* **Parts of the exercise**
a – According to the co-living article, how many square feet of amenities does the Long Island City building offer?
b – Continue the co-living article from its final sentence.

First, there were co-working spaces shaking up the office real estate market. Now co-living spaces are trying to do the same to the residential rental market in NYC in a big way, appealing to millennials with a lavish take on dorm-style living.
As Brick Underground found in our guide to co-living spaces in NYC, there are at least 10 co-living companies that have opened here. While the companies vary in terms of appeal, all aim to reduce the hassles of renting, like finding an apartment, roommates, and furnishings, while providing an array of services such as house cleaning and social activities. But the drawbacks are relatively high prices for typically small apartments.
Still, if you don’t plan to spend much time in your apartment, and you like having a lot of people around in communal spaces, then 29-22 Northern Blvd., #6301, in Long Island City, may be for you. This is Alta+ by Ollie’s newest building, with 160-plus “microsuites” with two and three bedrooms, and 297 standard apartments ranging from studios to three bedrooms. There are 27,000 square feet of amenities, including a fitness center, yoga studio, indoor lap pool, lounges, lawn, terrace, outdoor movie theater, golf simulator, and event space.
Complimentary hotel-style services and events include housekeeping, linen and towel service, high-speed wifi, social gatherings, brunches, and sunset yoga.

* **Dataset extract**
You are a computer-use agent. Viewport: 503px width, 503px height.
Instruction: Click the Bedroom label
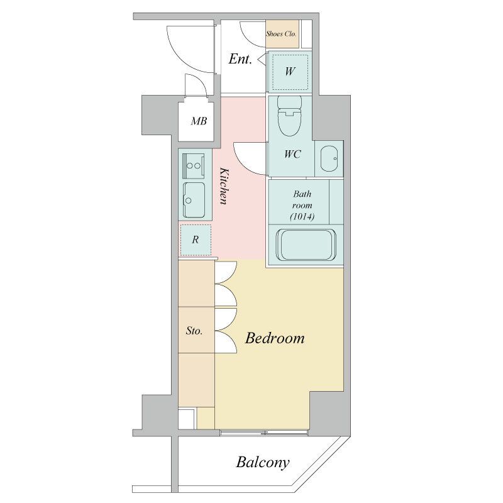pyautogui.click(x=275, y=338)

* **Answers below**
a – 27,000 square feet.

b –
This microsuite is a three bedroom, two bath (microsuites range in size from 495-941 square feet, and it’s not clear how large this one is). There’s a queen-sized Murphy bed, and the other bedrooms have full-sized beds. Furniture here is minimal, for example there are no couches, but there is not much space for them anyway. One of the bedrooms appears to have a desk and a chair. The rent is $5,481, with one month free and no broker’s fee.
The building is next to the the E, M, and R subway entrance at Queens Plaza and near the N, Q, and 7, for a 10-minute commute to midtown Manhattan.
As always when weighing New York City apartment listings, we turn to our Take It Or Leave It experts: myself (filling in for senior editor Nathan Tempey), Constantine Valhouli, founder of real estate research and analytics firm NeighborhoodX, and freelance writer Lambeth Hochwald.
But first, here are more pictures of the apartment, as well as the common space and building.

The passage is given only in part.